**AIM OF THE EXERCISE**
An exact transcript is required of the lines below, from the one containing "Instruction: Select the Advanced sliders icon" through the very last; leave every picture out of it.

Collected data entries:

──────

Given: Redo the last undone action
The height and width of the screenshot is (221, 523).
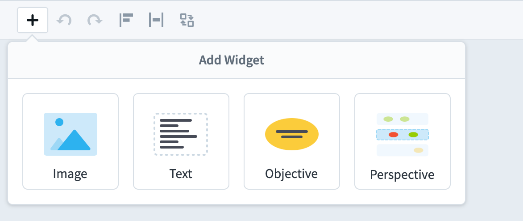Looking at the screenshot, I should pyautogui.click(x=95, y=20).
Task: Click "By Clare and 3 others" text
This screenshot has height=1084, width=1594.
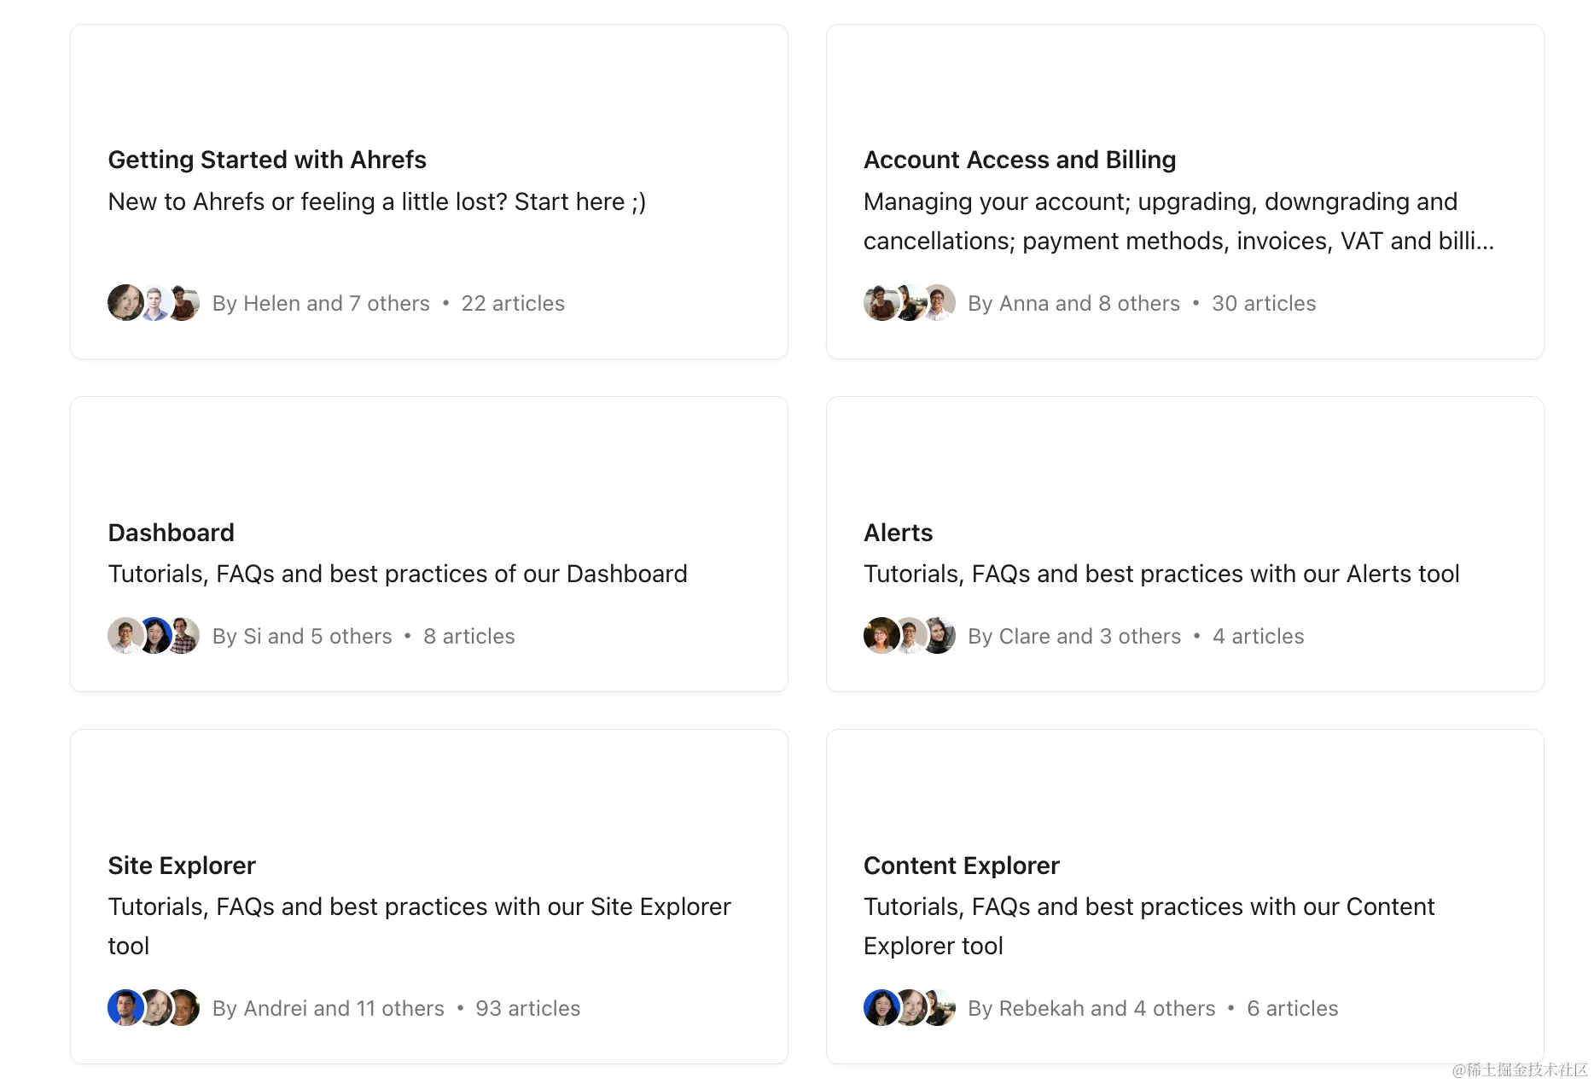Action: pos(1074,637)
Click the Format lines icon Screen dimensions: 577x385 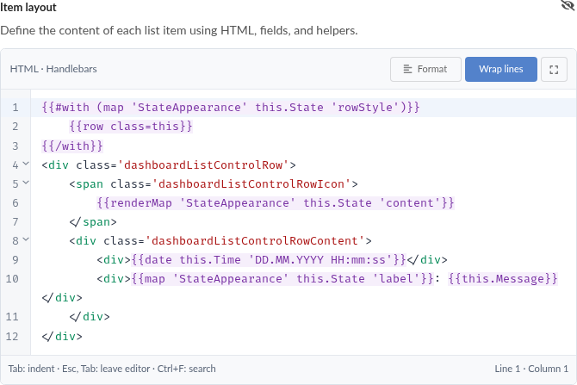407,69
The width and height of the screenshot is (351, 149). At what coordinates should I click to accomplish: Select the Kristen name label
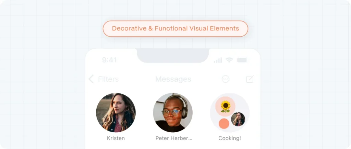coord(116,138)
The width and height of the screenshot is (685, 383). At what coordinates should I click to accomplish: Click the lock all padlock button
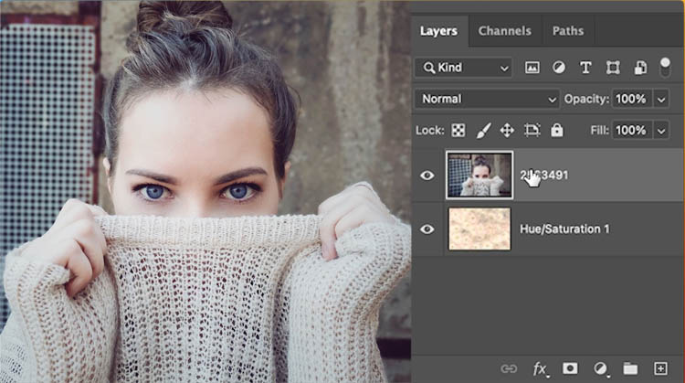(557, 131)
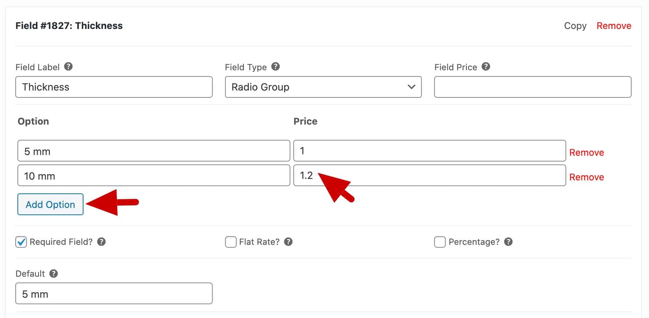Enable the Flat Rate checkbox
This screenshot has height=318, width=649.
230,242

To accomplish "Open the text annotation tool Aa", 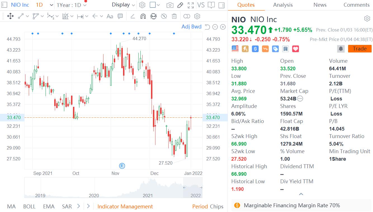I will (110, 16).
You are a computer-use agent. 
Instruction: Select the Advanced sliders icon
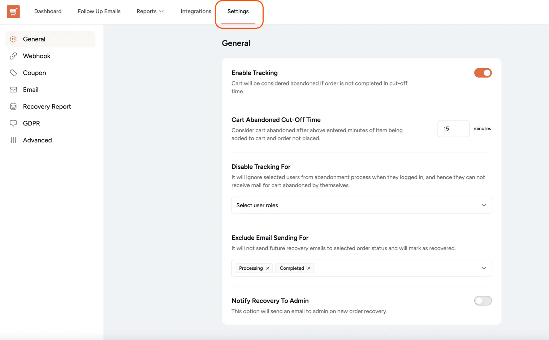tap(13, 140)
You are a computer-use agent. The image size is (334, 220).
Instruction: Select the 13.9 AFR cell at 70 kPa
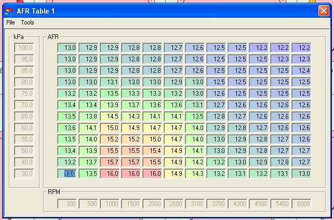[110, 105]
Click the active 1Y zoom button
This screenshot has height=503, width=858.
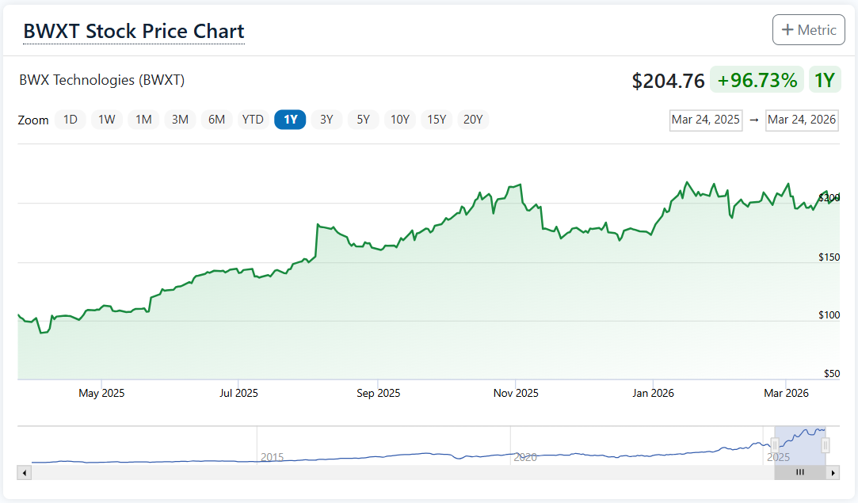tap(290, 120)
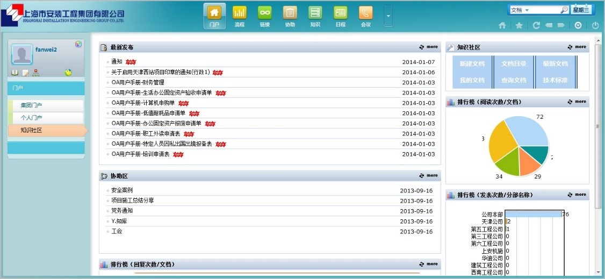Click the fanwei2 user avatar thumbnail
The image size is (605, 279).
(x=21, y=55)
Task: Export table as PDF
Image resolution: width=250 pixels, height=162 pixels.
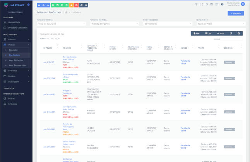Action: click(x=196, y=34)
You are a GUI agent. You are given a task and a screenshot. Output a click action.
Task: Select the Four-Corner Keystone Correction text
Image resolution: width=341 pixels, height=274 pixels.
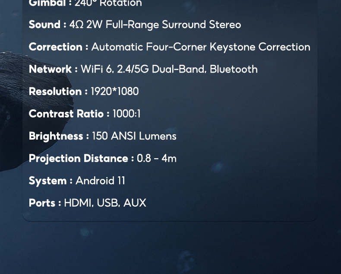(x=200, y=47)
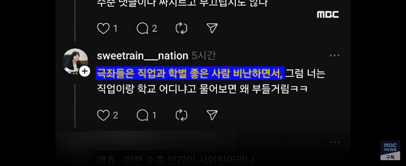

──────

**OUTPUT**
Instruction: Select the Advanced sliders icon
tap(13, 140)
You are a computer-use agent. The image size is (334, 220).
Instruction: Select the 13.9 AFR cell at 70 kPa
[110, 105]
Click the active 1Y zoom button
This screenshot has height=503, width=858.
tap(290, 120)
Click the fanwei2 user avatar thumbnail
The image size is (605, 279).
(x=21, y=55)
Task: Export table as PDF
Image resolution: width=250 pixels, height=162 pixels.
Action: click(x=196, y=34)
You are a GUI agent. You are given a task and a screenshot. Output a click action.
Task: Select the Four-Corner Keystone Correction text
Image resolution: width=341 pixels, height=274 pixels.
(x=200, y=47)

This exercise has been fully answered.